### Instructions to follow
In the caregiving guest post below, can you rewrite the passage that begins at the words "Friday 25 August" and stops after "to many situations.", substituting "strain" for "toll"?

Friday 25 August 2017


Guest Post by Caregiver Melanie Anderson - thank you for sharing your wisdom and experience, Melanie!

Being my husband's primary caregiver, for much of the time, his only caregiver, has taken it's toll on me.
One of my biggest challenges was losing a sense of self. As Eric's care got more intense and technical, it consumed my whole day. 24 hours of it for days on end. I was not the same Melanie. Not only was I mourning the loss of my husband as I knew him, but losing myself in all this as well.
Here are some tips I was given and I wanted to pass them on. I think these tips apply to many situations.
1. Look back at old pictures and remember activities you enjoyed before all this ALS crap went down. Think about what made you excited previously and bring that Melanie back slowly. Simply because my wifely duties and priorities have changed, doesn't mean I needed to drop all of my previous interests and hobbies.
2. Reach out. I'm good at this. Sometimes too good. But it's important to have an army by your side. Some who will be REAL with you too. Not just ones to blow sunshine your way whenever you're down. You need those too though so don't count them out. And you know what.. people want to help out. It feels good to make someone else's day a little brighter.

[Collected data]
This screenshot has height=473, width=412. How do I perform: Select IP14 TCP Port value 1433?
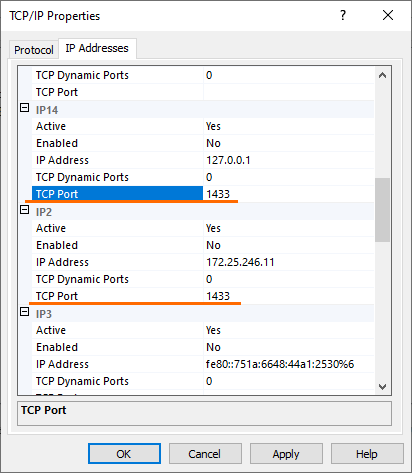tap(289, 194)
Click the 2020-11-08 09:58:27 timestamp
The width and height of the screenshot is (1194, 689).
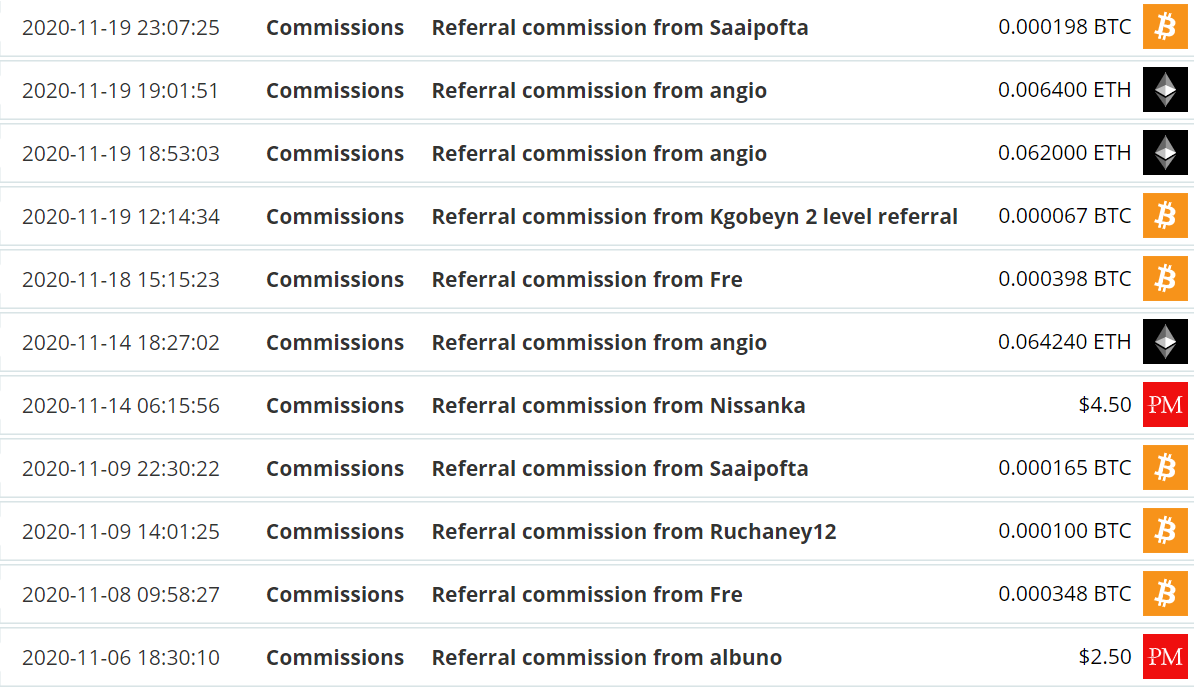pyautogui.click(x=120, y=595)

### Answer for this exercise
Friday 25 August 2017


Guest Post by Caregiver Melanie Anderson - thank you for sharing your wisdom and experience, Melanie!

Being my husband's primary caregiver, for much of the time, his only caregiver, has taken it's strain on me.
One of my biggest challenges was losing a sense of self. As Eric's care got more intense and technical, it consumed my whole day. 24 hours of it for days on end. I was not the same Melanie. Not only was I mourning the loss of my husband as I knew him, but losing myself in all this as well.
Here are some tips I was given and I wanted to pass them on. I think these tips apply to many situations.